- Published: 06.01.2022.
Minister Grlić Radman: Mostar good model for electoral reform to prevent outvoting
"The electoral law should be changed so that it reflects the example from Mostar in order to allow for a fair representation of the constituent peoples in the collective bodies based on the Dayton peace agreement," Grlić Radman said at a press conference in the southern city.
He said that this "primarily refers to the tripartite Bosnia and Herzegovina Presidency and the House of Peoples", adding that he was thinking primarily of the Croatian people.
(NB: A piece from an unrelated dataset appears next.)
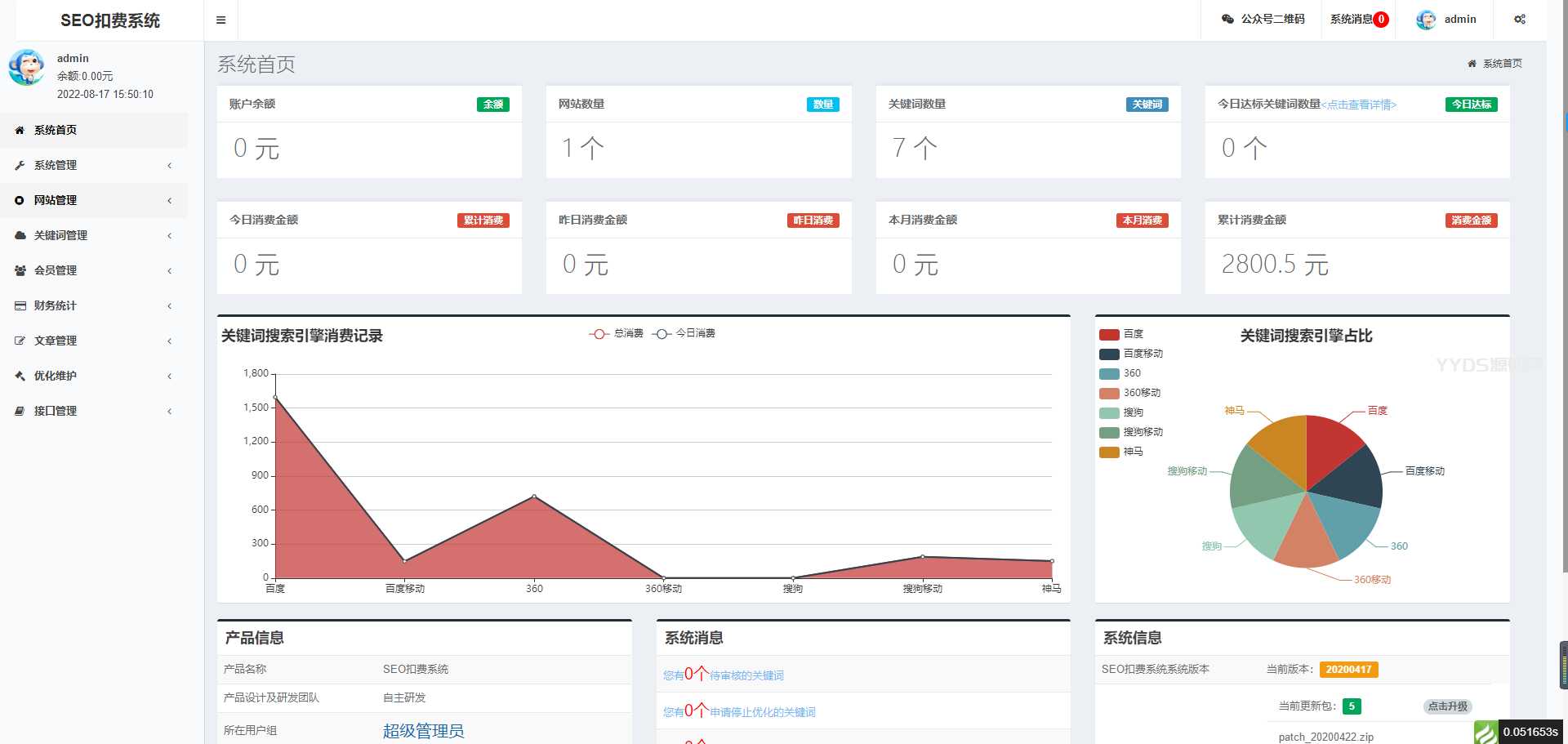Viewport: 1568px width, 744px height.
Task: Toggle the 总消费 series in chart legend
Action: pyautogui.click(x=616, y=334)
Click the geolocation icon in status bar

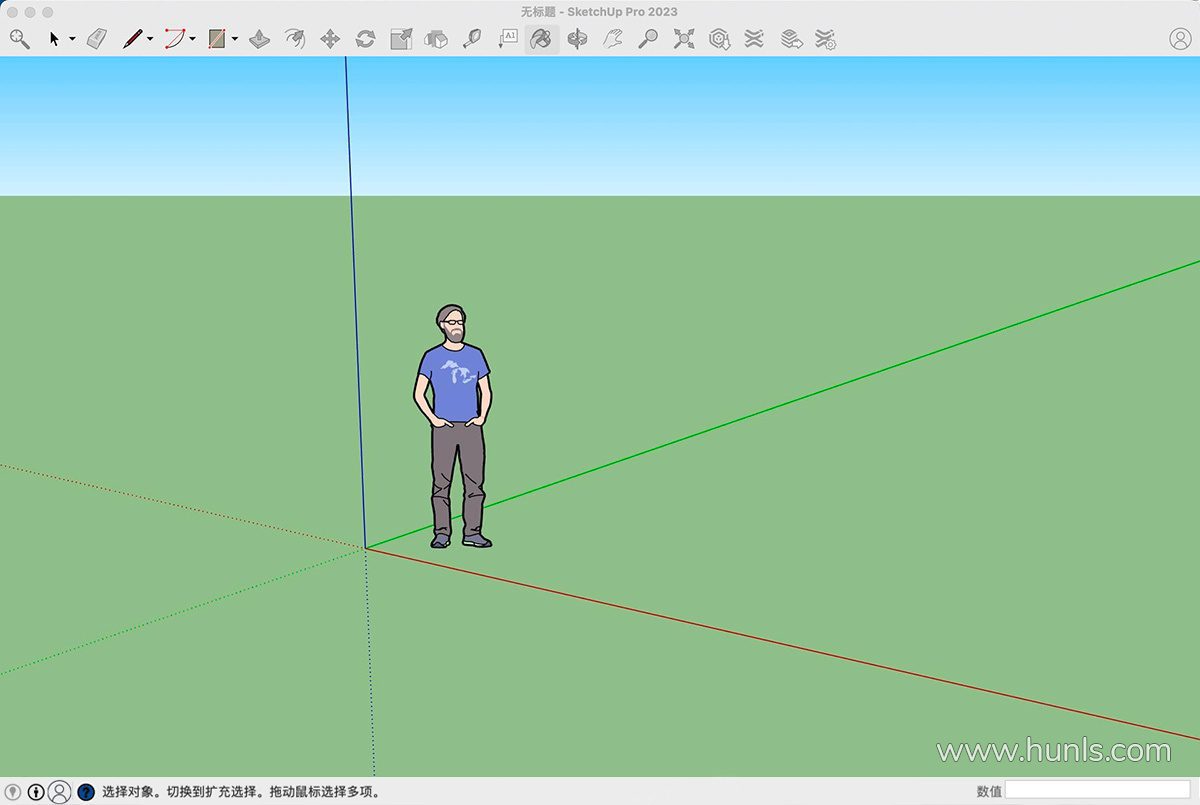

In June 2020, Dragan Čović, leader of the Bosnian Croat HDZ BiH party, and Bakir Izetbegović, leader of the Bosniak SDA party, signed an agreement on local elections in Mostar and an agreement amending the electoral law to eliminate discrimination in accordance with the judgements of the European Court of Human Rights and the BiH Constitutional Court in the Ljubić case.
Those agreements made it possible to hold local elections in Mostar after 12 years, and the Bosniaks are not outvoted by the Croats in the City Council.
Present at the signing ceremony were representatives of the US and EU administration, the UK, the Office of the High Representative and the OSCE mission.
Representatives of the EU and the US have been trying for months to mediate in amending the electoral law in at the level of the state, but there is no progress between the Bosniak and the Croat population.
On Wednesday, Grlić Radman said that it was contrary to the Dayton peace agreement that Croats were outvoted at the state level of the state.
"That is contrary to the spirit and letter of the Dayton peace agreement. Necessary amendments to the electoral law should remove all forms of discrimination and inequality and ensure legitimate political representation of the Croatian people in collective bodies," Minister Grlić Radman said.
The political agreement on Mostar has overcome interethnic disputes and ensured the functioning of the city, Mayor Kordić said.
"I think everyone understands that this is the way how BiH should function because this city has been functioning normally for the last nine months," he said.
In the evening, Grlić Radman met with the Bishop of Mostar, Petar Palić, and the head of the Franciscan Province of Herzegovina, Miljenko Šteko, ending his two-day visit to Bosnia and Herzegovina.
Grlić Radman stopped over at Grabovica, near Mostar, to pay tribute to 32 Croat civilians massacred by the Bosnian army in September 1993.